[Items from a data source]
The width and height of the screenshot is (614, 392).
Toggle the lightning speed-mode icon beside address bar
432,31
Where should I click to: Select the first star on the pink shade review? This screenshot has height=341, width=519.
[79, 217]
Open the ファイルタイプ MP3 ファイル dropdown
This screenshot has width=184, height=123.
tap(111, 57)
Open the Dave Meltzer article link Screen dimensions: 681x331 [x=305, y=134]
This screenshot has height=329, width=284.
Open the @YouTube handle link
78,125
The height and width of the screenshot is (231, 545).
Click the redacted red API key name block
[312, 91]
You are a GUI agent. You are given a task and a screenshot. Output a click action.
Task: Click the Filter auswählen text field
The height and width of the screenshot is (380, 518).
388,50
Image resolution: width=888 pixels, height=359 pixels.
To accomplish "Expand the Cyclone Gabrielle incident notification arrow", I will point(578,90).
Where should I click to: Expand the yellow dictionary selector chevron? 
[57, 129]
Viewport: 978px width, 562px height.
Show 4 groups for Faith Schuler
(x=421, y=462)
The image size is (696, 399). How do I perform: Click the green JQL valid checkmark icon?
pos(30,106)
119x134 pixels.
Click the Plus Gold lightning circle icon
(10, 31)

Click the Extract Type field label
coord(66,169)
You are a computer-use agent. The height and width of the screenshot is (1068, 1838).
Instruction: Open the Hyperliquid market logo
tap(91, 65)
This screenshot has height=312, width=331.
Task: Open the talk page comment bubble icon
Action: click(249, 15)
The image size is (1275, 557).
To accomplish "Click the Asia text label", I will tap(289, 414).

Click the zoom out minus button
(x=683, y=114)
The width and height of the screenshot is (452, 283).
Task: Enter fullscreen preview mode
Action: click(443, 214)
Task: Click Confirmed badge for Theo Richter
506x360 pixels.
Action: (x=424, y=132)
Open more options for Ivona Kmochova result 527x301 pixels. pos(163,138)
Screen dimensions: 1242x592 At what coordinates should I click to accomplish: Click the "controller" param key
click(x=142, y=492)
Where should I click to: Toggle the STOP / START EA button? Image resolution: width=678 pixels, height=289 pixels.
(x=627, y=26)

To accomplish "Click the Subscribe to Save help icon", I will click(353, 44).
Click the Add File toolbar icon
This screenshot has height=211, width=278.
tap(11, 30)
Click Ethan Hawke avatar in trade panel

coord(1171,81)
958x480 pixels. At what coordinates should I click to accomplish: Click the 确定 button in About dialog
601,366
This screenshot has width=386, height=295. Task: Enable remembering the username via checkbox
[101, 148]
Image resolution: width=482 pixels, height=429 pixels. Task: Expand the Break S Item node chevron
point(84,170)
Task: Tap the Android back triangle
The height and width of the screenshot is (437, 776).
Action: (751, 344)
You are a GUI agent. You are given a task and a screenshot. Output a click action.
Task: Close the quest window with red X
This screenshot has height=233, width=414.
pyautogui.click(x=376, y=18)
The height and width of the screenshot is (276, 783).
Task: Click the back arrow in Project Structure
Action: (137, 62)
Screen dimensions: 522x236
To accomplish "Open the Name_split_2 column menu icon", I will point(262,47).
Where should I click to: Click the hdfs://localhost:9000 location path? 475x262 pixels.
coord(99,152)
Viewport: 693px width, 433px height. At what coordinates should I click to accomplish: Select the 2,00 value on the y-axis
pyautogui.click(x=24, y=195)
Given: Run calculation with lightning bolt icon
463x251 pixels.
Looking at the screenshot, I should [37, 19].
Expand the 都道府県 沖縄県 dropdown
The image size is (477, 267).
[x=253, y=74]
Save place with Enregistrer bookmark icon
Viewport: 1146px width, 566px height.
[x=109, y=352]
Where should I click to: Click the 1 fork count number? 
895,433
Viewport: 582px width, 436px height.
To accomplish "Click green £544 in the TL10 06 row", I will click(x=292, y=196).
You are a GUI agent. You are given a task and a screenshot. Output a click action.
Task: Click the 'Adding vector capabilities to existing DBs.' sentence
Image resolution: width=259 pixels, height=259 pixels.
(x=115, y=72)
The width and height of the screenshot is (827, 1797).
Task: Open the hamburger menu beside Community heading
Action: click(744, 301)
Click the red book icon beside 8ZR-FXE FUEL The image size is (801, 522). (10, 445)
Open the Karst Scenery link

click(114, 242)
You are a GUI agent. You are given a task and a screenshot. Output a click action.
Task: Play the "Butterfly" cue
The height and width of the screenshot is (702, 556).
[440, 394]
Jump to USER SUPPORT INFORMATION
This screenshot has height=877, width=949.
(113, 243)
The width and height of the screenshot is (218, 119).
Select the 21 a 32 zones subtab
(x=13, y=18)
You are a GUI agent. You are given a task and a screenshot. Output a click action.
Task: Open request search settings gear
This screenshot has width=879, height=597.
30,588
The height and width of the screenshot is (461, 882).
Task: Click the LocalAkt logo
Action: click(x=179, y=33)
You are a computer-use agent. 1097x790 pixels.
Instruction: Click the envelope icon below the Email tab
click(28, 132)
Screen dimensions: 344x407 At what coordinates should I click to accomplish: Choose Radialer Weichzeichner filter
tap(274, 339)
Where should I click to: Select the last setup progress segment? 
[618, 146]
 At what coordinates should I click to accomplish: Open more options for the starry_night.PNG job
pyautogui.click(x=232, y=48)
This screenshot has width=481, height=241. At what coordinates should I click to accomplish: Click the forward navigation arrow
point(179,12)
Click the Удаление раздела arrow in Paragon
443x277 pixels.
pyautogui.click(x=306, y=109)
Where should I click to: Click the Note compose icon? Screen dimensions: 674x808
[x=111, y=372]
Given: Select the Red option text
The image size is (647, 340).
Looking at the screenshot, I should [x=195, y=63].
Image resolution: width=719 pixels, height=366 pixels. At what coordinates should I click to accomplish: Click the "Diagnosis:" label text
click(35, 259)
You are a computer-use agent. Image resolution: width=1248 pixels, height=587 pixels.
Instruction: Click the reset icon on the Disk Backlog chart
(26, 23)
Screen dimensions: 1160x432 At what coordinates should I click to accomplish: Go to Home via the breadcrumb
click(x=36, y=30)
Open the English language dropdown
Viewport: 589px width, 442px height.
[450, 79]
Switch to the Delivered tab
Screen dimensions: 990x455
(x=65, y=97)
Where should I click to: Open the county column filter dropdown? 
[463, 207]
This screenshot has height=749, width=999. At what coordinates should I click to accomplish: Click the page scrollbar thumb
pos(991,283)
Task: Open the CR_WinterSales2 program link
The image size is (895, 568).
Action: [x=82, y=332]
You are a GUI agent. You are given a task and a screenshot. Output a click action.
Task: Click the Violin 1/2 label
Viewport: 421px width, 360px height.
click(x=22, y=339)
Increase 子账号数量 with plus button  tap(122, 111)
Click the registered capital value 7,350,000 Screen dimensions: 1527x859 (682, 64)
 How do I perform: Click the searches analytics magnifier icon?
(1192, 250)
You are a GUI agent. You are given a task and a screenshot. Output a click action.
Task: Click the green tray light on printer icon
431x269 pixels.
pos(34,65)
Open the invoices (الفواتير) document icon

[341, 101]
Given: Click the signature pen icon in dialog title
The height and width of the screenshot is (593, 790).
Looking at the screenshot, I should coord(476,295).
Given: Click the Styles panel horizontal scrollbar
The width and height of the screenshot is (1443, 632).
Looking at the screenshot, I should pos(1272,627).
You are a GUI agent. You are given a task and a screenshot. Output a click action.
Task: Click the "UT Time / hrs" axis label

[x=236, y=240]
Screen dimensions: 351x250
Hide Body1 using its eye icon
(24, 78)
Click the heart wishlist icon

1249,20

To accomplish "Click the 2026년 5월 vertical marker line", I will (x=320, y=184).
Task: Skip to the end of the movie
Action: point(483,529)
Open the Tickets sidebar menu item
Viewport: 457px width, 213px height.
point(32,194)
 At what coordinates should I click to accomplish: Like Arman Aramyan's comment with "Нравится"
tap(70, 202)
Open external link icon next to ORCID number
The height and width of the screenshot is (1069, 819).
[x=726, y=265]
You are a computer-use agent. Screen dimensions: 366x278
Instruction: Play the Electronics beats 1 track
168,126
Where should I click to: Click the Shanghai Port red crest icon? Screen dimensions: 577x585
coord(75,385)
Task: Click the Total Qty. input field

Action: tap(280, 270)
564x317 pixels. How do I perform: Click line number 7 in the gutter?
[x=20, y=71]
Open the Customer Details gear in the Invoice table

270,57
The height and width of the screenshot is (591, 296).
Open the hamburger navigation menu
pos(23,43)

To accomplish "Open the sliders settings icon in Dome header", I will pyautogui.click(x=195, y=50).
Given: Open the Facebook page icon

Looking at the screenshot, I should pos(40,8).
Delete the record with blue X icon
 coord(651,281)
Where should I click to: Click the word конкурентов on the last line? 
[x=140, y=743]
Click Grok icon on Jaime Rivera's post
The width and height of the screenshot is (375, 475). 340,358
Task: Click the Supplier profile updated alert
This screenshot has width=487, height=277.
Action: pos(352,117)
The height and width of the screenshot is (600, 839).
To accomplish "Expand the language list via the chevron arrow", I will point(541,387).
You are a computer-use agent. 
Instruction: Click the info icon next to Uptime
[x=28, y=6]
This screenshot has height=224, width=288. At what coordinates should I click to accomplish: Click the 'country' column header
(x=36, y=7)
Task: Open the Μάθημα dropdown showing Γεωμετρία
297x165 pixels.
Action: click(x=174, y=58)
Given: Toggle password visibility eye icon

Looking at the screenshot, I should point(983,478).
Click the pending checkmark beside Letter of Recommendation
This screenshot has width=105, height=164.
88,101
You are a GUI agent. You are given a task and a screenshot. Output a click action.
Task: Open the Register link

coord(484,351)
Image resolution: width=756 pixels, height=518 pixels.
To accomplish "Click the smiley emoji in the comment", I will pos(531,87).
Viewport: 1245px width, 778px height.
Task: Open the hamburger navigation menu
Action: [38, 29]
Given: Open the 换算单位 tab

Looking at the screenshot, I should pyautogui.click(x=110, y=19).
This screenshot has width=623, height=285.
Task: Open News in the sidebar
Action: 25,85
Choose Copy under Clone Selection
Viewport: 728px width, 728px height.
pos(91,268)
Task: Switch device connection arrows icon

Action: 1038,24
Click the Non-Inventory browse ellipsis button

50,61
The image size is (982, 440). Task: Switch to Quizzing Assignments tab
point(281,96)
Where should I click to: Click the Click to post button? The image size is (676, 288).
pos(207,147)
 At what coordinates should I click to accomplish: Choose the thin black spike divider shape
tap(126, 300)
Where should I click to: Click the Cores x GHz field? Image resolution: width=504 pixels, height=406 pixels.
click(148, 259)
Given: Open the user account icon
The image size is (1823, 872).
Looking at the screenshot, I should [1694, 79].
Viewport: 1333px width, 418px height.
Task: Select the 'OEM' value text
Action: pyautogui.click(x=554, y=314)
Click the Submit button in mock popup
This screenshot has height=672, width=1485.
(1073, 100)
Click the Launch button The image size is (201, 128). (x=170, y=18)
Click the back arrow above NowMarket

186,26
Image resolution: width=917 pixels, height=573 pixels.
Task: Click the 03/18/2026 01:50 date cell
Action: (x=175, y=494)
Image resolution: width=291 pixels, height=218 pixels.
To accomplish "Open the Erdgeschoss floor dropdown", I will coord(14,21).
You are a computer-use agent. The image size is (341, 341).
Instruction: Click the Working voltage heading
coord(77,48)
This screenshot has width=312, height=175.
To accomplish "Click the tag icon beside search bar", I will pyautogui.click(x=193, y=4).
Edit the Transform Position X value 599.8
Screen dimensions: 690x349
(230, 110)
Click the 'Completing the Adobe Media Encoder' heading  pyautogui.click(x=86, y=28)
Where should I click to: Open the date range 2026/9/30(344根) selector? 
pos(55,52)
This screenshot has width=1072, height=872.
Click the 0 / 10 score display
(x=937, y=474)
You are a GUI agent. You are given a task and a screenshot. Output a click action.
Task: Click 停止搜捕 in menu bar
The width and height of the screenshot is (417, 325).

--- YOUR ASSIGNMENT ---
What you give back should be only the lines of the records above, starting at the line with "Given: Open the user account icon" and ending at the line with "You are a computer-use agent. The image", restated word for word.

--- OUTPUT OF THE EXERCISE ---
Given: Open the user account icon
The image size is (1823, 872).
Looking at the screenshot, I should [1694, 79].
Viewport: 1333px width, 418px height.
Task: Select the 'OEM' value text
Action: pyautogui.click(x=554, y=314)
Click the Submit button in mock popup
This screenshot has height=672, width=1485.
(1073, 100)
Click the Launch button The image size is (201, 128). (x=170, y=18)
Click the back arrow above NowMarket

186,26
Image resolution: width=917 pixels, height=573 pixels.
Task: Click the 03/18/2026 01:50 date cell
Action: (x=175, y=494)
Image resolution: width=291 pixels, height=218 pixels.
To accomplish "Open the Erdgeschoss floor dropdown", I will coord(14,21).
You are a computer-use agent. The image size is (341, 341).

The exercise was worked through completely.